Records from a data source
* * *
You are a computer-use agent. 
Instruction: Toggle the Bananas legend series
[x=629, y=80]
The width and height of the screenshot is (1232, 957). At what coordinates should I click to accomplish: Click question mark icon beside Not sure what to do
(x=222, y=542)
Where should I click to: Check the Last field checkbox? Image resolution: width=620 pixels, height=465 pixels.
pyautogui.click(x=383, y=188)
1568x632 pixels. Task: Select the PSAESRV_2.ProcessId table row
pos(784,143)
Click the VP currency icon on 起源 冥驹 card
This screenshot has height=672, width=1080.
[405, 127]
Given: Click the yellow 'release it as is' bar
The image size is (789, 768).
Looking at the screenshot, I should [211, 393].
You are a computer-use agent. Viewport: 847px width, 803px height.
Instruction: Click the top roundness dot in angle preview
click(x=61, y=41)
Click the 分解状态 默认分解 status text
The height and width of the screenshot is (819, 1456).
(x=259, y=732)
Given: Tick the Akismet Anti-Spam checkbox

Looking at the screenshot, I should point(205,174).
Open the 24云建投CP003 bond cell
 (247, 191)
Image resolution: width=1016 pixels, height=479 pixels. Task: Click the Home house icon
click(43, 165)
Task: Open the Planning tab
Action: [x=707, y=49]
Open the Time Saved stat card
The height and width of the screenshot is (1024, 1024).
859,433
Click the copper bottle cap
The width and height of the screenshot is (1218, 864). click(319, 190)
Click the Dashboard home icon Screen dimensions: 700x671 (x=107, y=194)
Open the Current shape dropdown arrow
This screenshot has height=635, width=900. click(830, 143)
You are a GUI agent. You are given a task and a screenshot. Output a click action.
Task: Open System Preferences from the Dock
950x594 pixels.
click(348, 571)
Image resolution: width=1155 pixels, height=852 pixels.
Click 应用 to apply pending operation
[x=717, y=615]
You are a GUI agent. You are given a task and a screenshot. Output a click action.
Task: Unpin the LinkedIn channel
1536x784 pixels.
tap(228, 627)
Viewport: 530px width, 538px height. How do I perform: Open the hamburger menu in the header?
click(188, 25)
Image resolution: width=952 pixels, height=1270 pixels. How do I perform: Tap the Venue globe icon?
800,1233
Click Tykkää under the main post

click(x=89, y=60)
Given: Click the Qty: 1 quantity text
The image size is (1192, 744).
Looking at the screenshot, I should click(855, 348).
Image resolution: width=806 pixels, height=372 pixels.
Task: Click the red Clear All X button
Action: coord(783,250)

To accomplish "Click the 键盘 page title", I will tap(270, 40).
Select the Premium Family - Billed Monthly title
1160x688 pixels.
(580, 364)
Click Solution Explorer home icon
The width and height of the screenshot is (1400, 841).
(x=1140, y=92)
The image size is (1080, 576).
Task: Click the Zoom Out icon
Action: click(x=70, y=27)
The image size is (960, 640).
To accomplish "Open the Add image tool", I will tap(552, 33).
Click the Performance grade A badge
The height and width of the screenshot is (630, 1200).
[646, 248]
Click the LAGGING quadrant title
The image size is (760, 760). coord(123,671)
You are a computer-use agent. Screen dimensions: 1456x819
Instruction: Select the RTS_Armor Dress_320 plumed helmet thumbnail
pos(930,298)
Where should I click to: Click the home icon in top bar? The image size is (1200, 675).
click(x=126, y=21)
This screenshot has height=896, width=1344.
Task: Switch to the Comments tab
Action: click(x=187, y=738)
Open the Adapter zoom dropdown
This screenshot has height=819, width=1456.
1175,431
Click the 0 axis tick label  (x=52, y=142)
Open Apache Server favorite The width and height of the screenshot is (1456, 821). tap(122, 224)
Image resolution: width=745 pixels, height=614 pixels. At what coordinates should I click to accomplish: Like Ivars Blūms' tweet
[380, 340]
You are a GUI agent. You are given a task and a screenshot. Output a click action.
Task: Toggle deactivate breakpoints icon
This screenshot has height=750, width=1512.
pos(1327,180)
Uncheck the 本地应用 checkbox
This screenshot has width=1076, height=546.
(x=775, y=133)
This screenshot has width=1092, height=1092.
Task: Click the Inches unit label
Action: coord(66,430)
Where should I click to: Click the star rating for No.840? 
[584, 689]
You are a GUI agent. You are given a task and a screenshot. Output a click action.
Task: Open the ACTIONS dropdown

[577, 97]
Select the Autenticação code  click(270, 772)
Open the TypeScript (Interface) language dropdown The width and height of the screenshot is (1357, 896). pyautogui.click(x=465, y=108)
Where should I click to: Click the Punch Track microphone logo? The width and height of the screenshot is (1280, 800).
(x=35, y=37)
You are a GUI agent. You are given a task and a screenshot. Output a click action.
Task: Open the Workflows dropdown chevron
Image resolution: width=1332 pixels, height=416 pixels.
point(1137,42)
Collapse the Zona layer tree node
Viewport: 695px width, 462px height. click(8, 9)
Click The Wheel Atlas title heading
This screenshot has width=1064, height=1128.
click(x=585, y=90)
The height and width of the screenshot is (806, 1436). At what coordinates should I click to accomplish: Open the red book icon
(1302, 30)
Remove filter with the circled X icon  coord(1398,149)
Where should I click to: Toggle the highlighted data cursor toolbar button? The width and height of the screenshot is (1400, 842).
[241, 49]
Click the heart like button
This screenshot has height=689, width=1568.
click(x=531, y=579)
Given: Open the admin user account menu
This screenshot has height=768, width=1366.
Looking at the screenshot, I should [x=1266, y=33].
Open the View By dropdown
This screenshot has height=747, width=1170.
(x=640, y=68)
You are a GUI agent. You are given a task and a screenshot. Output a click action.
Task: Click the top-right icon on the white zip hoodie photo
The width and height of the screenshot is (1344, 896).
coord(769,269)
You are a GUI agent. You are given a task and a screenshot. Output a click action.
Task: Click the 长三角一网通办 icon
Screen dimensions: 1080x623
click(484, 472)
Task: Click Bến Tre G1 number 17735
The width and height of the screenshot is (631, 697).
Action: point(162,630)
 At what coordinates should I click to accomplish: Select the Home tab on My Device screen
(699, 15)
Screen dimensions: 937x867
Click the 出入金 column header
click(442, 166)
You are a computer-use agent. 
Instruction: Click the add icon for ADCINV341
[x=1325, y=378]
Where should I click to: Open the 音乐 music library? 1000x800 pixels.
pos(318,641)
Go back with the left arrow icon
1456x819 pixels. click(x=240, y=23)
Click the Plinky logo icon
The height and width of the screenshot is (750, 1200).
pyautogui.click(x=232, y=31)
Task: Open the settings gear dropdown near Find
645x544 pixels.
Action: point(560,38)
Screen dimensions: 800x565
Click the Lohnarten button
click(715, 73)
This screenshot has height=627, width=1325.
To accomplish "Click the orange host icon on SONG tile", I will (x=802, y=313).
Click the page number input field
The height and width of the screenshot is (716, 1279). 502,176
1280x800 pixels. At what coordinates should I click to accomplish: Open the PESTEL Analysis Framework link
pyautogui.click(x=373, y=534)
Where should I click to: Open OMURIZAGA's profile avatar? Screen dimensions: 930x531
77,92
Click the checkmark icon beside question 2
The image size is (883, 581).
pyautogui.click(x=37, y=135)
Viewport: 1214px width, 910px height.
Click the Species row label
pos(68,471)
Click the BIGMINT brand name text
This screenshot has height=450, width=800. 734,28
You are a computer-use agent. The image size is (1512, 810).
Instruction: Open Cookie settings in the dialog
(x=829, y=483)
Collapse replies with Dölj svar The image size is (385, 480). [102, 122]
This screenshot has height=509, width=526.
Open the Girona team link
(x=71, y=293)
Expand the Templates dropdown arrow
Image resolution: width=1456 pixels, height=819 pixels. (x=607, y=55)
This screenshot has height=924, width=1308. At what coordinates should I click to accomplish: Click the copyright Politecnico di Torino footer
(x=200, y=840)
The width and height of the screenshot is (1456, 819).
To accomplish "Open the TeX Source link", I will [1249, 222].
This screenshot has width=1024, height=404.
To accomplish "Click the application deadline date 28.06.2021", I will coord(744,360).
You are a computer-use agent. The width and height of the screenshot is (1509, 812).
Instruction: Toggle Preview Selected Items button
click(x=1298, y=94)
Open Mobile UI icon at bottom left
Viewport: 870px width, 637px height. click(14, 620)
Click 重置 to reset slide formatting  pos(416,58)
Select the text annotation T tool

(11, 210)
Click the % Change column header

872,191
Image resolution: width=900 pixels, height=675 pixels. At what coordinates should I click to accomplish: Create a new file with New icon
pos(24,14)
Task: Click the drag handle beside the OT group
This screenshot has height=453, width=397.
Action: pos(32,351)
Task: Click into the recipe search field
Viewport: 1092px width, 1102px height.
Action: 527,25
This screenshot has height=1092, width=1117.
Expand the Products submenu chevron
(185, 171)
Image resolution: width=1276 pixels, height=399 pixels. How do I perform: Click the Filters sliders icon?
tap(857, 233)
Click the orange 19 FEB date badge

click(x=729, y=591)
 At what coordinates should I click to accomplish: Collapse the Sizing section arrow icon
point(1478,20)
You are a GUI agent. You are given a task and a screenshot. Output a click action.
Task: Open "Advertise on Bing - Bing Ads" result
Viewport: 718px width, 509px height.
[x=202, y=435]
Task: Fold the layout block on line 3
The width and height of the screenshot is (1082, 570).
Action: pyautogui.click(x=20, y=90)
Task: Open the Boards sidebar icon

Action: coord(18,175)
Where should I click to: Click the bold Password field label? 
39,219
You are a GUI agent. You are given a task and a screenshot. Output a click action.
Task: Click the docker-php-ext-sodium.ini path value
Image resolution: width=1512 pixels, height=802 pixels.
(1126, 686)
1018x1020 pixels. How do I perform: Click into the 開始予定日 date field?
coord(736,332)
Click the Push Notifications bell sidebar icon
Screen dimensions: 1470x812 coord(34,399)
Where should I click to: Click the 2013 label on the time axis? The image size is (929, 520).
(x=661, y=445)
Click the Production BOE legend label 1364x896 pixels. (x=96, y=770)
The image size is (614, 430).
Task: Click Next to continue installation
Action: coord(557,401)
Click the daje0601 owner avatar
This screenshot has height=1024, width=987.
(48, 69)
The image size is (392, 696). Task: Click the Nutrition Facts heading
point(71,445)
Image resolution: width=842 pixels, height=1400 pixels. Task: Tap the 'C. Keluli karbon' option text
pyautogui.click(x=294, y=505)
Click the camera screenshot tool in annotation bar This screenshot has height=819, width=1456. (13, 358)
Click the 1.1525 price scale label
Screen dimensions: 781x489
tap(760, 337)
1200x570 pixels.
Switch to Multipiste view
* * *
§ Task to complete:
Copy out the entries from the line containing "Image resolution: width=900" through the line containing "[x=202, y=435]", both included, reproducing each line without any change.

§ Reply:
Image resolution: width=900 pixels, height=675 pixels. At what coordinates should I click to accomplish: Create a new file with New icon
pos(24,14)
Task: Click the drag handle beside the OT group
This screenshot has height=453, width=397.
Action: pos(32,351)
Task: Click into the recipe search field
Viewport: 1092px width, 1102px height.
Action: 527,25
This screenshot has height=1092, width=1117.
Expand the Products submenu chevron
(185, 171)
Image resolution: width=1276 pixels, height=399 pixels. How do I perform: Click the Filters sliders icon?
tap(857, 233)
Click the orange 19 FEB date badge

click(x=729, y=591)
 At what coordinates should I click to accomplish: Collapse the Sizing section arrow icon
point(1478,20)
You are a GUI agent. You are given a task and a screenshot. Output a click action.
Task: Open "Advertise on Bing - Bing Ads" result
Viewport: 718px width, 509px height.
[x=202, y=435]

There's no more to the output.